Ten tons of specially manufactured stainless steel have been used. The sheathing shields the high-energy particles directly at the point of origin. “In order for this not to go wrong, the individual components must fit extremely accurately,” explains Yannick Beßler, leading Scientist at the ZEA-1. In addition, very different three-dimensional geometries, such as fine cooling channels, are being milled. The production of one single component takes weeks.
Made in Jülich
Already in Lund is the Hydrogen Cryostat. The 4 m tall cryostat is part of the Cryogenic Moderator System (CMS) and is designed and manufactured by ZEA-1 in Jülich. It provides 3.6 tons per hour of liquid parahydrogen to the cold neutron moderators located in the Twister at a temperature of 17 K and a pressure of 10 bar.
In addition to the cryogenic moderator system components of the first generation, the ZEA-1 has already started to work on the next generations of ESS Moderators. Object of Yannick Beßlers PhD was the fluid dynamic design and experimental validation of the second generation. And we already have started to work on the third generation as that is part of the ongoing H2020-Projekt HighNESS.
Another finished Masterpiece is the Target Monitoring Plug (TMP), an actively cooled system to monitor the behaviour of the spallation target wheel during operation. The X, Y and Z position of the target wheel and shaft as well as the vibrations of the target shaft must be measured in detail. In addition, the temperature of the returning cooling fluid (He) and the rim temperature will be measured for each of the 36 sectors. Furthermore, a gamma imaging insert is required. The scope of the project includes the selection and verification of measuring equipment, the detailed design, the manufacture and the testing of the system.
Last but not least prototypes of the Neutron Beam Port Insert and the Light Shutter System are the last puzzle of the target parts. Each of the planed instruments require a 3.5 m long Neutron Beam Port Insert (NBPI) containing an instrument unique Neutron Beam Optical Assembly (NBOA). The NBPIs form the first section of the neutron guide to the instruments and must be precisely aligned within the monolith to ensure efficient extraction of the neutrons. Each insert is customised to exactly position its instrument specific NBOA. The NBPIs contains a separated helium atmosphere and are also water cooled to prevent damages over planned 20 year lifetime. “The sealing for the water and helium cooling systems was quite challenging”, confirmed Project manager Chris Hall, “particularly the approximately 7 m long seal required for the upper lid”. Metal seals like a copper wire seal for the upper lid are used to meet all requirements. “The reliability, leak rate and precision of alignment was successfully verified on a prototype” says Hall.
All these key technical parts are important German in-kind contribution that has been designed, manufactured and delivered or commissioned by the Forschungszentrum Jülich.
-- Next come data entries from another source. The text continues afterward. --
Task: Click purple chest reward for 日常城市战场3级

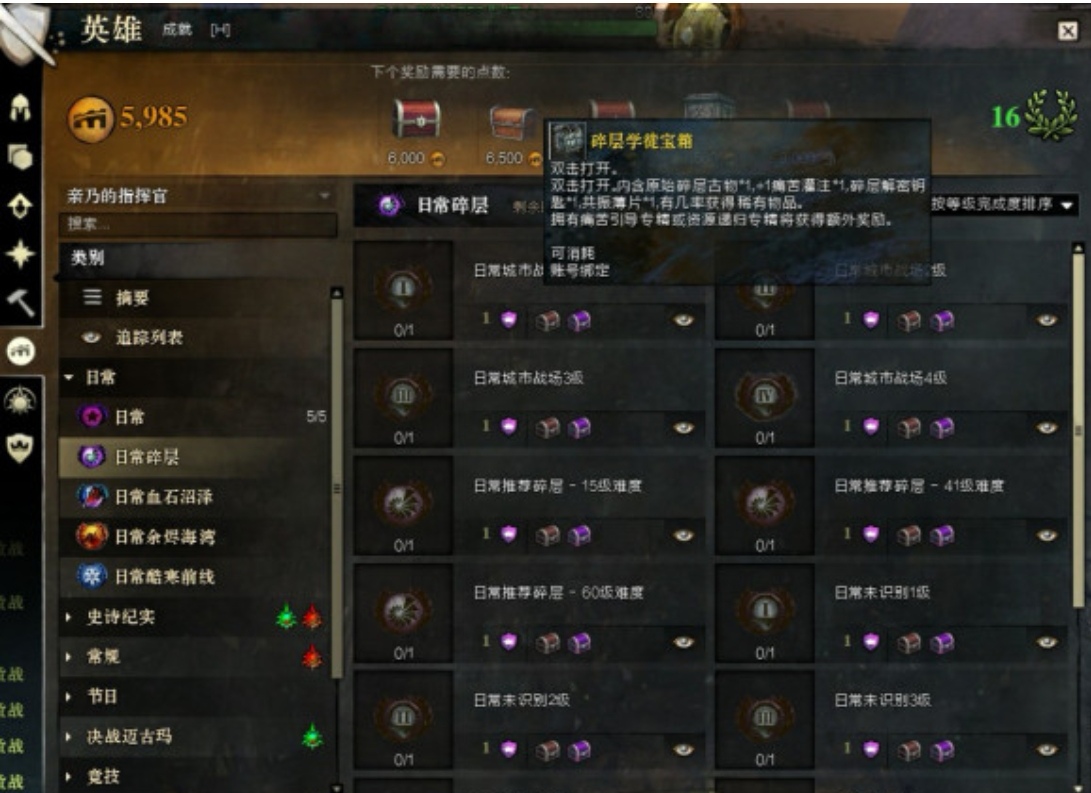Action: [x=579, y=427]
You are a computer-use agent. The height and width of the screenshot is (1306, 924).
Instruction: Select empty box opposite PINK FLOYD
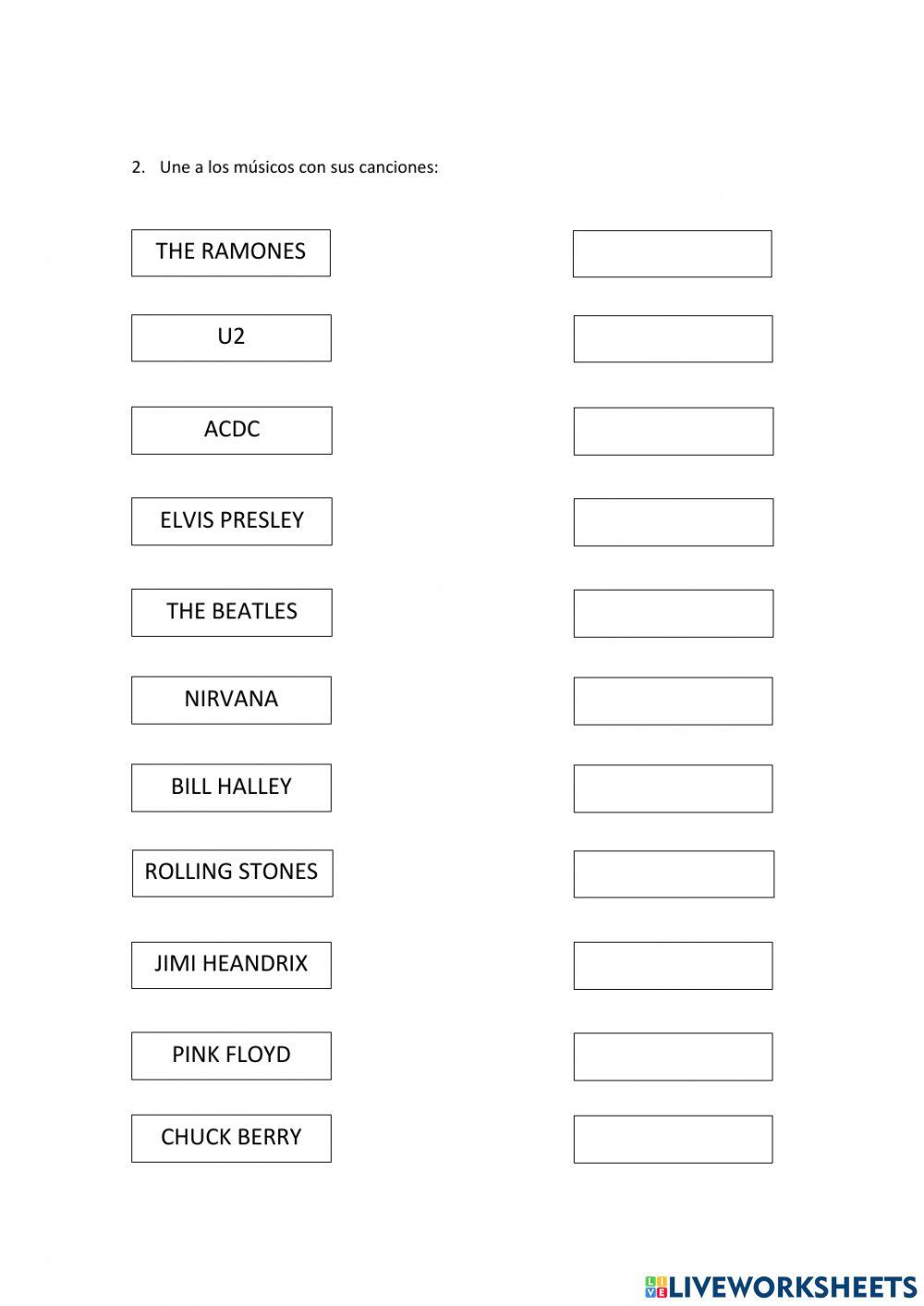coord(673,1056)
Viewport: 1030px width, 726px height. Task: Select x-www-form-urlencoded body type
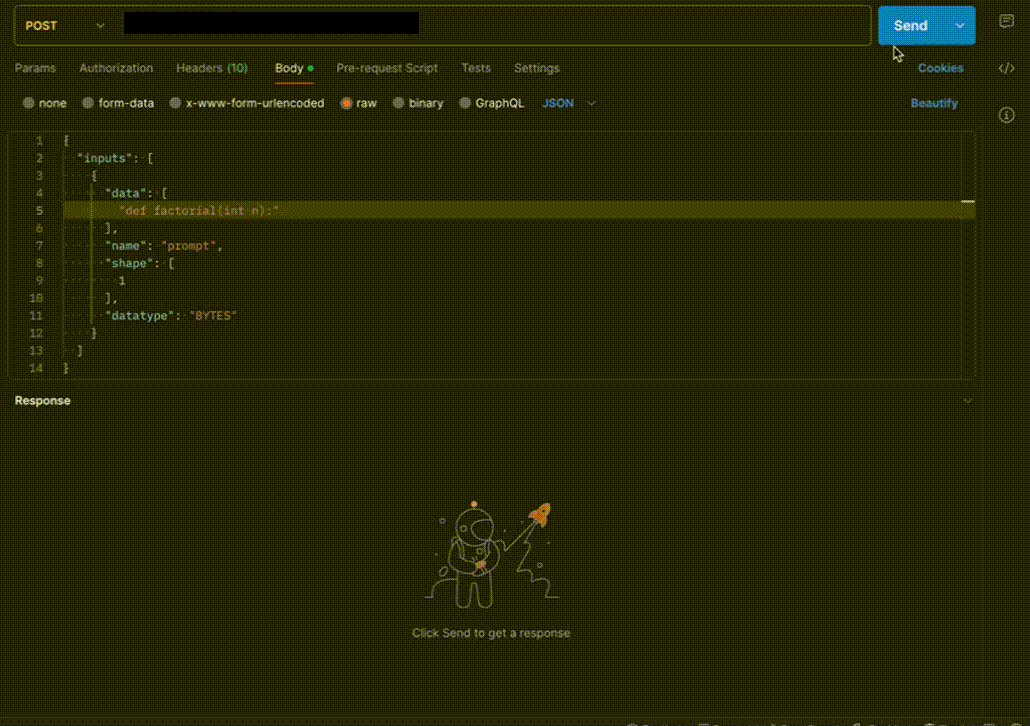click(x=176, y=103)
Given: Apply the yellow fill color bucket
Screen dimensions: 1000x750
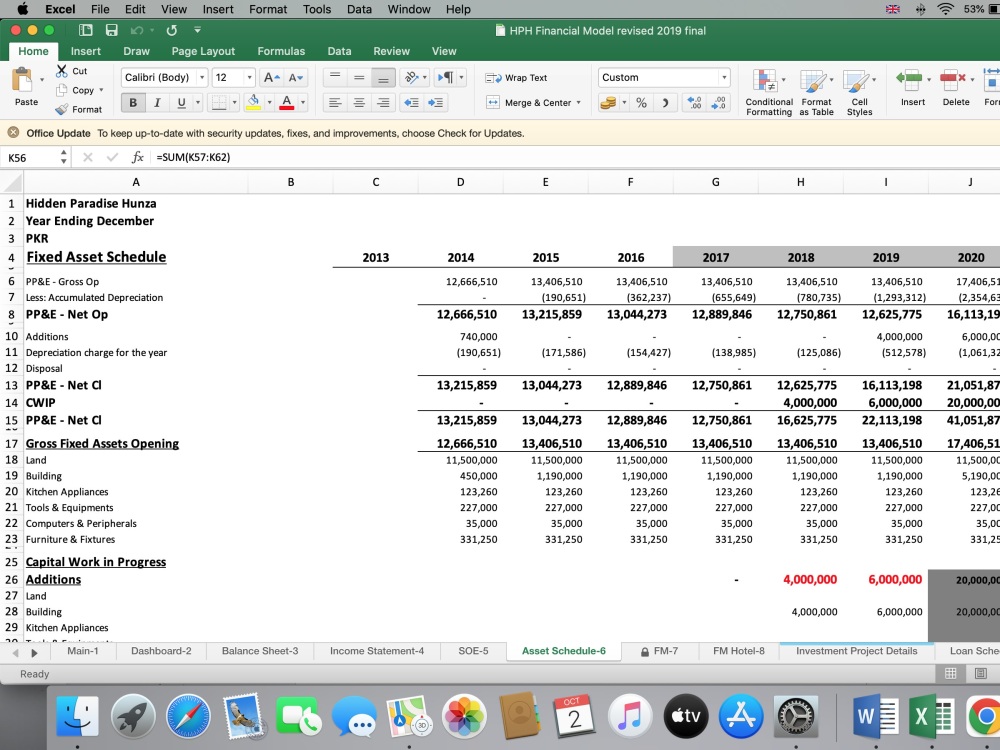Looking at the screenshot, I should (x=253, y=102).
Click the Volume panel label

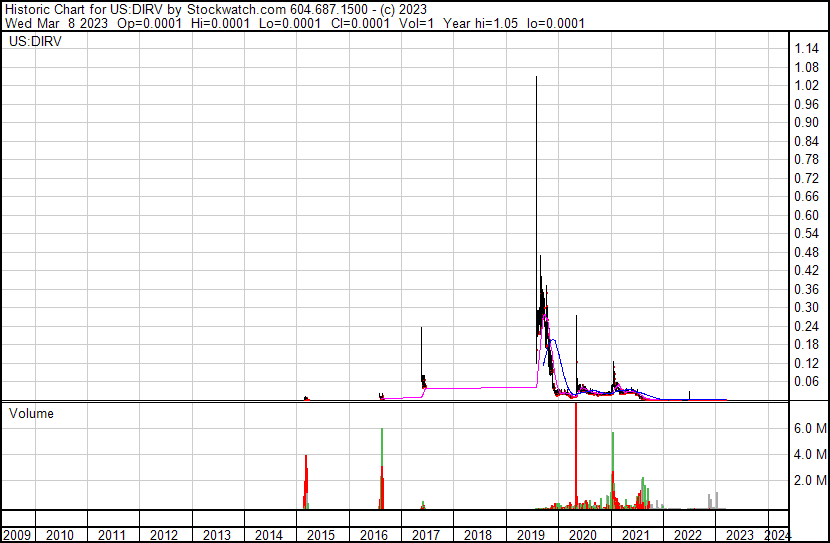coord(31,413)
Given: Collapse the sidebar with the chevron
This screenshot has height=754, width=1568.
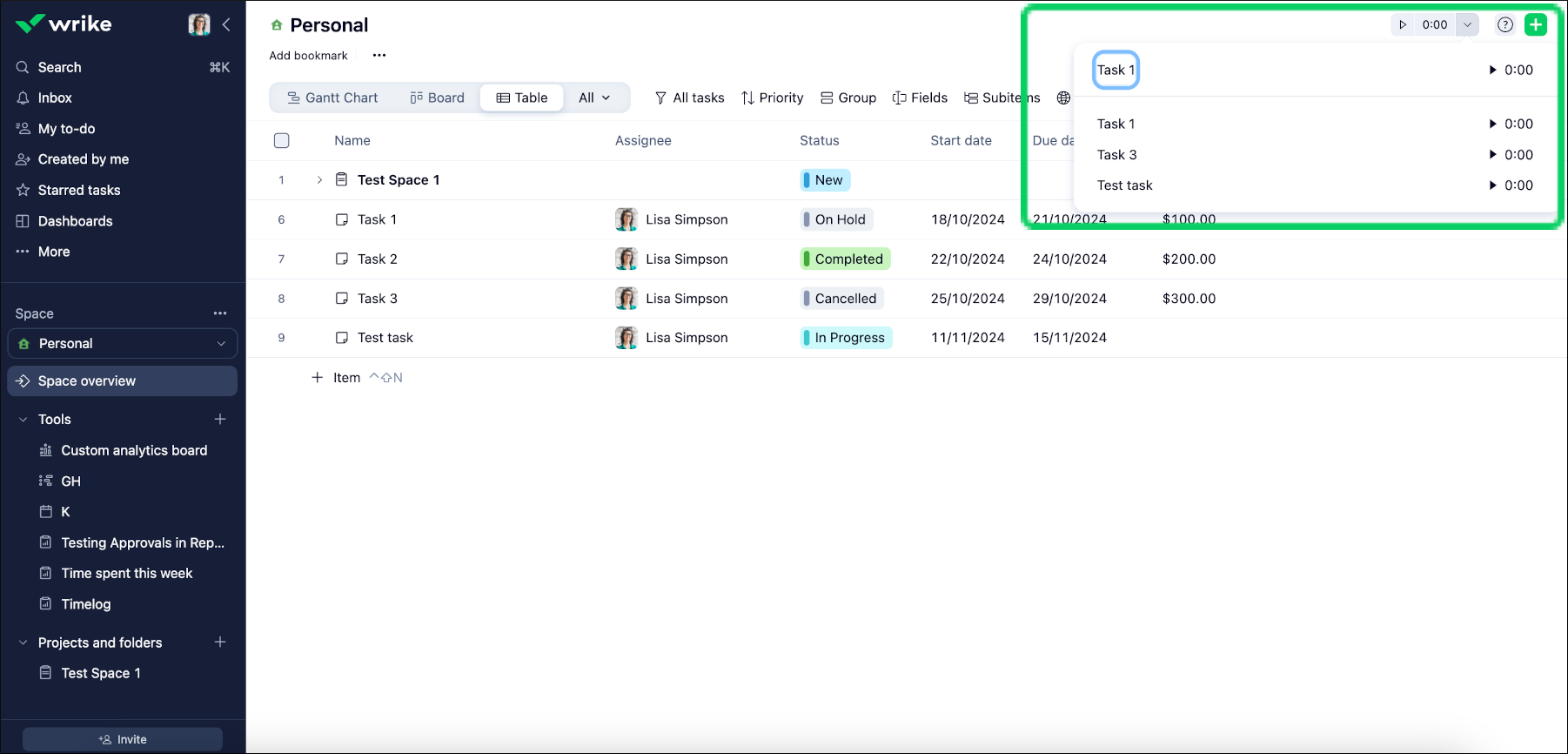Looking at the screenshot, I should [226, 24].

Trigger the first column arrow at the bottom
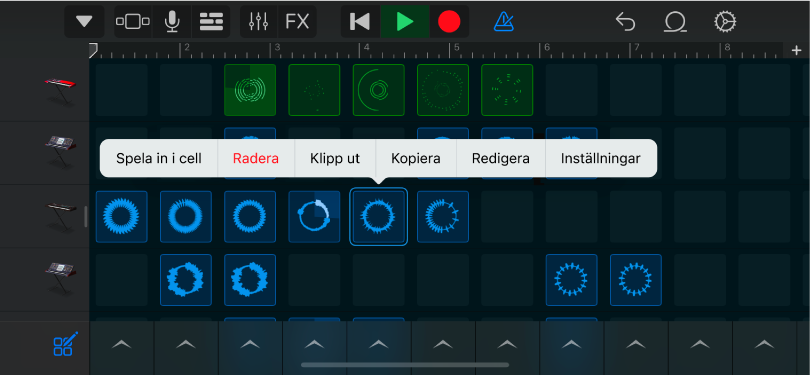pos(122,344)
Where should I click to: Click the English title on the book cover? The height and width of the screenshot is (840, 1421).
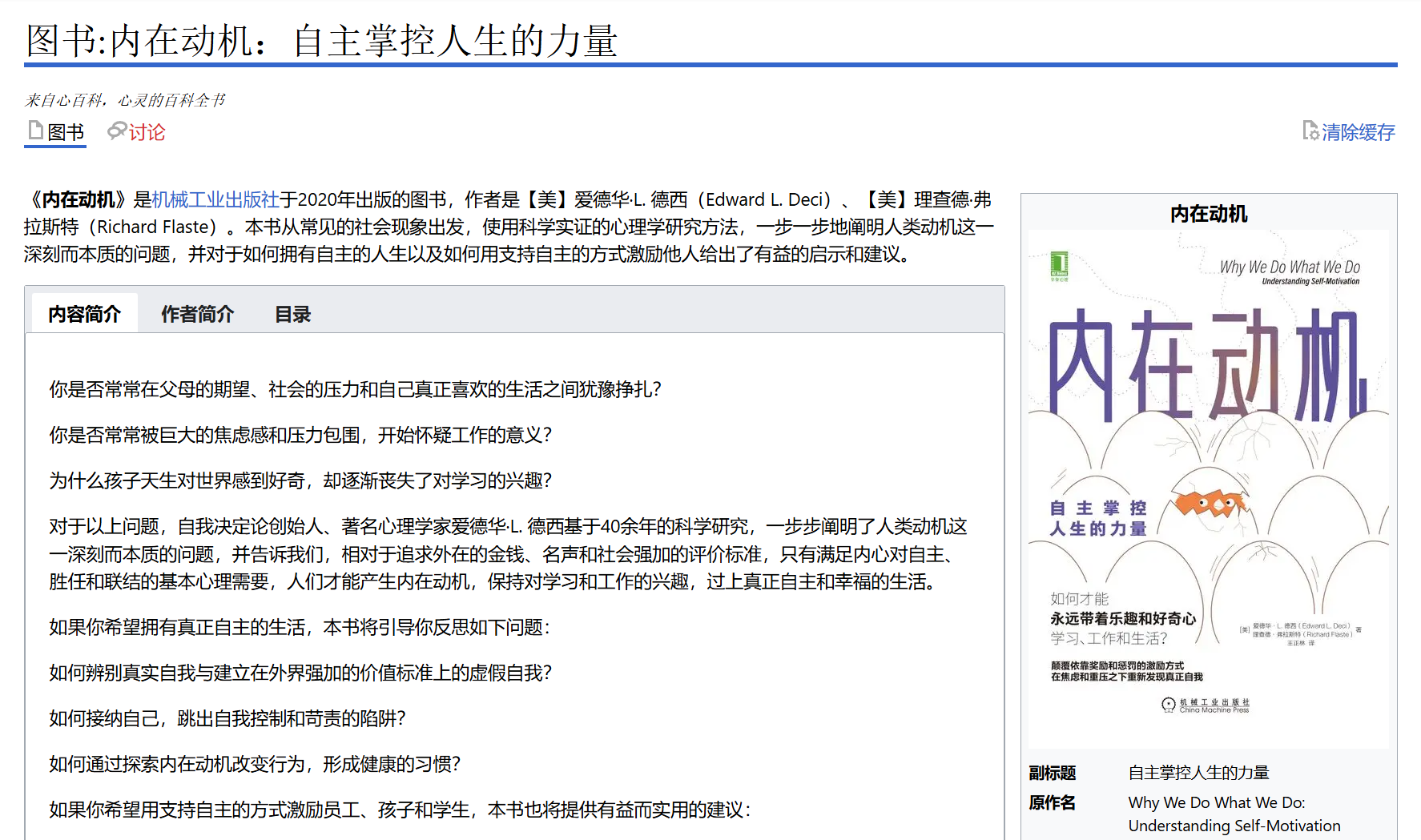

With some 6,400 employees, FZJ is one of Europe's large research centres. At the Central Institute of Engineering, Electronics and Analytics - Engineering and Technology (ZEA-1) engineering at its finest and complex production technologies are combined. “By providing interdisciplinary, turn-key solutions – like done here: from the idea to the product – we enable excellent research to acquire new ground-breaking insights in many scientific areas,” says Ghaleb Natour. “And we are not done yet- next up we continue focusing on the engineering and technology of the three scattering instruments DREAM, T-REX and SKADI”.